休止施設として課税標準から除くには、6か月以上連続して休止していた事実を、自治体に認めてもらう必要があります。その認定にあたっては、休止の事実を証明する資料の提出が求められ、必要に応じて自治体による実地調査が行われることもあります。「休止していた」と申告するだけでなく、それを客観的に裏づけられることが重要です。

具体的にどのような資料が必要かは自治体によりますが、稼働を止めていたことが分かる記録(生産・稼働の実績、電気やガスなどの使用状況、設備の状態を示す写真など)が考えられます。休止施設として扱いたい場合は、休止の開始時期や範囲が分かる記録を、日頃から残しておくとよいでしょう。

休止施設の取扱いは、申告する側が休止の事実を立証できることが前提です。資料が不十分だと、休止施設として認められず、課税標準に含めて計算することになります。除外を主張するなら、根拠資料の準備が欠かせません。

免税点の判定では休止施設も含める

もうひとつ、混同しやすい重要な点があります。休止施設は課税標準には含めませんが、免税点の判定では、その休止施設の床面積も含めて判定します。つまり、税額を計算するもとになる課税標準からは除けても、事業所税がかかるかどうかのライン(床面積1,000平米)を判定するときには、休止部分も床面積に入れて考える、ということです。

場面 休止施設の床面積の扱い
課税標準(税額計算のもと) 含めない
免税点の判定(課税の有無のライン) 含める

この点は、休止施設の床面積が「課税標準の特例」として扱われることに由来します。課税標準の特例は、税額計算のもとになる課税標準は減らせるものの、免税点の判定には含める、という性質を持っています。休止施設も同じ考え方で、免税点判定には含めるため、休止部分があっても全体で1,000平米を超えれば課税対象になりうる点に注意が必要です。新設当初から使用していない未使用部分なども、同様に課税標準の特例として扱われ、免税点判定には含まれます。

「休止部分があるから免税点以下になる」とは限りません。免税点の判定には休止施設も含めるため、休止部分を除いた稼働部分だけで1,000平米以下でも、休止部分を足すと超えることがあります。その場合は課税対象となり、課税標準の計算で休止部分を除く、という順序になります。

まとめ

事業所税では、課税標準の算定期間の末日以前6か月以上連続して休止していたと認められる施設は、課税標準に含めない取扱いがあります。ただし、休止部分が明確に区画されていることが必要で、維持補修していつでも使える遊休施設や、単に使っていないだけの部分は対象になりません。休止の認定には資料が必要で、実地調査が行われることもあります。

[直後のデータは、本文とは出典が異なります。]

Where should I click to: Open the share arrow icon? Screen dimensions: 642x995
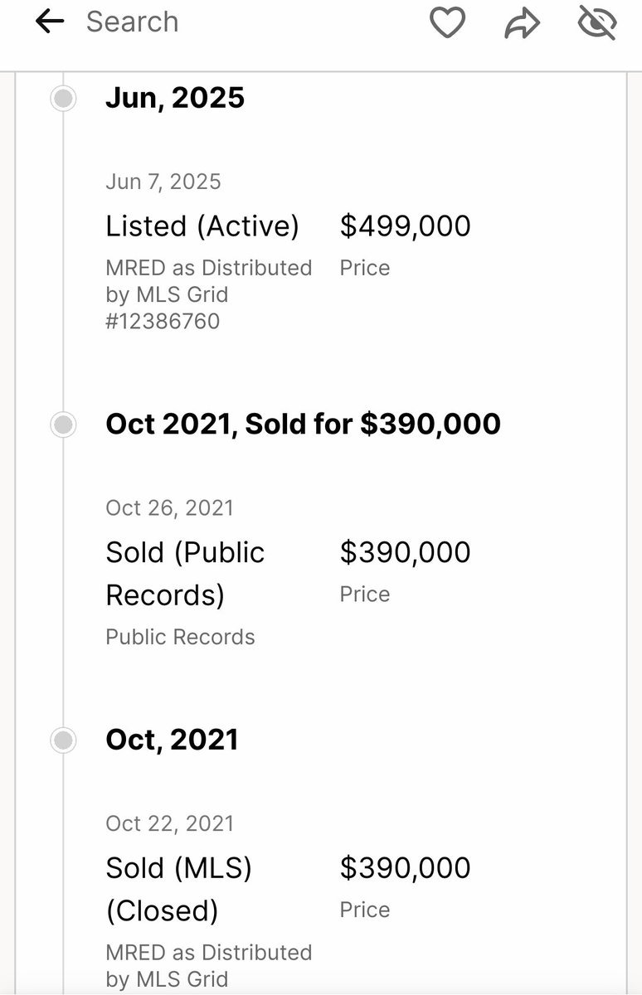522,24
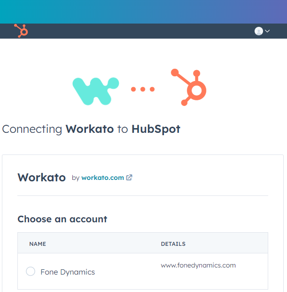Image resolution: width=287 pixels, height=292 pixels.
Task: Click the large teal Workato logo
Action: click(95, 91)
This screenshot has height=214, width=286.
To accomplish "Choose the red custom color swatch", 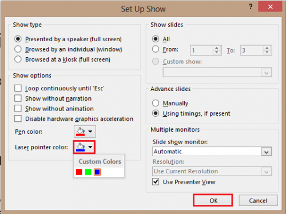I will (x=79, y=172).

また、課税標準からは除けても、免税点の判定には休止施設の床面積を含める点に注意が必要です。休止部分があるからといって安易に除外せず、要件と立証資料を確認しましょう。課税標準の計算や免税点判定については、当サイトの関連記事もあわせてご確認ください。

この記事のまとめ
  • 末日以前6か月以上連続して休止した施設は課税標準に含めない
  • 休止部分は明確に区画されていることが必要
  • 維持補修していつでも使える遊休施設や、単に未使用の部分は対象外(含める)
  • 休止の認定には資料が必要で、実地調査が行われることもある
  • 免税点の判定には休止施設の床面積も含める(課税標準の特例の扱い)

※本記事は作成時点の公表資料(横浜市・京都市等の事業所税Q&A・手引等)に基づいています。休止施設の認定基準や必要資料は自治体により異なる場合があります。具体的な判断は、事業所が所在する自治体の最新の情報の確認、または税理士へのご相談をおすすめします。